Let $D=\text{diag}(d_1,\dots,d_n)$ be a real diagonal matrix, where $0\le d_1 \le d_2 \le \dots \le d_n$. Let $a_1 < a_2 < \dots < a_m$ be its distinct eigenvalues (counted without multiplicities).
Now, let $A$ be a real symmetric $n \times n$ matrix, satisfying $A^2=D$. Is it true that $A$ must be of the form
$A = \begin{pmatrix} \sqrt{a_1} B_1 & & & & 0 \\ & \sqrt{a_2} B_2 & & & \\ & & \sqrt{a_3} B_3 & & \\ & & & \ddots & \\ 0 & & & & \sqrt{a_m} B_m \end{pmatrix} \;\;,\;\; $ where $B_i$ are symmetric and $B_i^2 = I$?
The size of $B_i$ should be the multiplicity of the value $a_i$ as an eigenvalue of $D$.
I basically ask whether $A$ should have a block-structure corresponding to the different eigenvalues.
I tried to orthogonally diagonalize $A$, but couldn't proceed.

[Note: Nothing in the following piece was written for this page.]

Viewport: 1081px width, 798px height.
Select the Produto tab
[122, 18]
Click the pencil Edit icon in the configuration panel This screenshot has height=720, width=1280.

If one writes $D$ in the form of $a_1I_{k_1}\oplus\cdots\oplus a_mI_{k_m}$, from $AD=DA$ one can derive that $A$ has a block-diagonal structure conforming to the partitioning of $D$. Since each diagonal sub-block must squares to some $a_jI_{k_j}$, the result follows.